Baptizing and teaching, preaching the Word and administering the Sacraments in his name, that is how we are to go about being “fishers of men” for him.  However, just as Peter initially doubted Jesus’ fishing instructions on the Sea of Galilee, there is a trend of preachers and churches that doubt his instructions for being “fishers of men.”  They say in order to attract people we have to abandon what God says in his Word, modernize the Church’s teachings, and especially change Biblical morality to accommodate the twisted ideas of our culture.  Captain Jesus will have none of it!  “If you continue in my word you are truly my disciples.”

This morning we begin a new study in Adult Bible Class on the Sermon on the Mount, and in that beloved sermon Jesus says: “Do not think that I have come to abolish the Law or the Prophets; I have not come to abolish them but to fulfill them.  I tell you the truth, until heaven and earth disappear, not the smallest letter, not the least stroke of a pen, will by any means disappear from the Law until everything is accomplished. Anyone who breaks one of the least of these commandments and teaches others to do the same will be called least in the kingdom of heaven.”

***

* [JOB A]
Based on the sermon excerpt, why do some preachers and churches say the Church's teachings must be modernized? Answer in one to three sentences.
The sermon text and the rows that follow come from separate sources.

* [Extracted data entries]
***

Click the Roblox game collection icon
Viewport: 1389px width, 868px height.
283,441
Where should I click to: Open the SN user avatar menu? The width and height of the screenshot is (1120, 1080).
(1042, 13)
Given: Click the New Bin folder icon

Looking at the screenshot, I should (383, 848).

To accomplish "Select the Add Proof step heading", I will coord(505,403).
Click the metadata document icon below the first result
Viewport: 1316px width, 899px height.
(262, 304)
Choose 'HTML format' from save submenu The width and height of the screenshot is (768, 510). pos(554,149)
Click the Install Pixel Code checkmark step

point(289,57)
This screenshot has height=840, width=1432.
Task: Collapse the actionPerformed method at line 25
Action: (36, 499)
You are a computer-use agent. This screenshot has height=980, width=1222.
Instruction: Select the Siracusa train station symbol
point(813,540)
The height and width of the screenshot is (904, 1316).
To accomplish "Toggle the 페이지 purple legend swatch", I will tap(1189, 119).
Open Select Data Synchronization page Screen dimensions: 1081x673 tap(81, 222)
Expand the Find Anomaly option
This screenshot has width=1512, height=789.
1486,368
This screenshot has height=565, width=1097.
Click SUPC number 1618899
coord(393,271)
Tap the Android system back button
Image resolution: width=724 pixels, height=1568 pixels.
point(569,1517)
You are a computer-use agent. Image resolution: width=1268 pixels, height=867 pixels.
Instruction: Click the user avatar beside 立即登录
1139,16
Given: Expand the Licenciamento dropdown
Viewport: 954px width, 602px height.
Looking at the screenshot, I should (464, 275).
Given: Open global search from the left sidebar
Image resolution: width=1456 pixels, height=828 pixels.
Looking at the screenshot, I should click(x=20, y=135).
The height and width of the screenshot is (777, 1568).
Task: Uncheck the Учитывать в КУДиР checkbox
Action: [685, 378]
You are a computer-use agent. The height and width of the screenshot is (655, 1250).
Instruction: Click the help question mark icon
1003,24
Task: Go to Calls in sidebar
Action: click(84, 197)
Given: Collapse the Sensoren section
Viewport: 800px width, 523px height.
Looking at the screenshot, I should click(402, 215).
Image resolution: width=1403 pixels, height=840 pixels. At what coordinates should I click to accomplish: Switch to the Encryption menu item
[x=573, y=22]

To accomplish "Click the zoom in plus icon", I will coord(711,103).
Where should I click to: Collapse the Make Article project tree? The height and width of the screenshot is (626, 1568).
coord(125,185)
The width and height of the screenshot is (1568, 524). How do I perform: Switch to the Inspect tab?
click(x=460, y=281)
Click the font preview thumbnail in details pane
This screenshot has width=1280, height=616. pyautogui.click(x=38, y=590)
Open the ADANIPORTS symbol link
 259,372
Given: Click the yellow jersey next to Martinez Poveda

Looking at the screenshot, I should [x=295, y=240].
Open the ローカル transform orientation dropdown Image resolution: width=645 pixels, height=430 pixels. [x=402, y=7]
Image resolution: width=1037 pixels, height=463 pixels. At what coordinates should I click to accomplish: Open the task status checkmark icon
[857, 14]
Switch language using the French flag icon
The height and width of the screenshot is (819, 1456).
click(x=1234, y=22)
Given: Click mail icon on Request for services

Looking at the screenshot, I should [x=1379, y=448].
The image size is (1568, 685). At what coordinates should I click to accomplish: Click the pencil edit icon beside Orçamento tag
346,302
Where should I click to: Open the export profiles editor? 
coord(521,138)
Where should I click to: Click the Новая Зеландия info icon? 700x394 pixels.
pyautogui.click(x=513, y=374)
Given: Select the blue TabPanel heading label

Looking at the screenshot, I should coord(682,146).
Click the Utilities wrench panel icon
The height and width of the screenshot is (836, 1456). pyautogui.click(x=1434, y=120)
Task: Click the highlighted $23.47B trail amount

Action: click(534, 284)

***

* [JOB B]
In the extracted data rows, swap "Viewport" for "Display" from the first row through the line holding "point(813,540)", inclusive. Return only those lines, with everything else left unchanged.

* [TASK ANSWER A]
They say the Church must abandon what God says in his Word, modernize its teachings, and change Biblical morality in order to attract people.

* [TASK ANSWER B]
Click the Roblox game collection icon
Display: 1389px width, 868px height.
283,441
Where should I click to: Open the SN user avatar menu? The width and height of the screenshot is (1120, 1080).
(1042, 13)
Given: Click the New Bin folder icon

Looking at the screenshot, I should (383, 848).

To accomplish "Select the Add Proof step heading", I will coord(505,403).
Click the metadata document icon below the first result
Display: 1316px width, 899px height.
(262, 304)
Choose 'HTML format' from save submenu The width and height of the screenshot is (768, 510). pos(554,149)
Click the Install Pixel Code checkmark step

point(289,57)
This screenshot has height=840, width=1432.
Task: Collapse the actionPerformed method at line 25
Action: (36, 499)
You are a computer-use agent. This screenshot has height=980, width=1222.
Instruction: Select the Siracusa train station symbol
point(813,540)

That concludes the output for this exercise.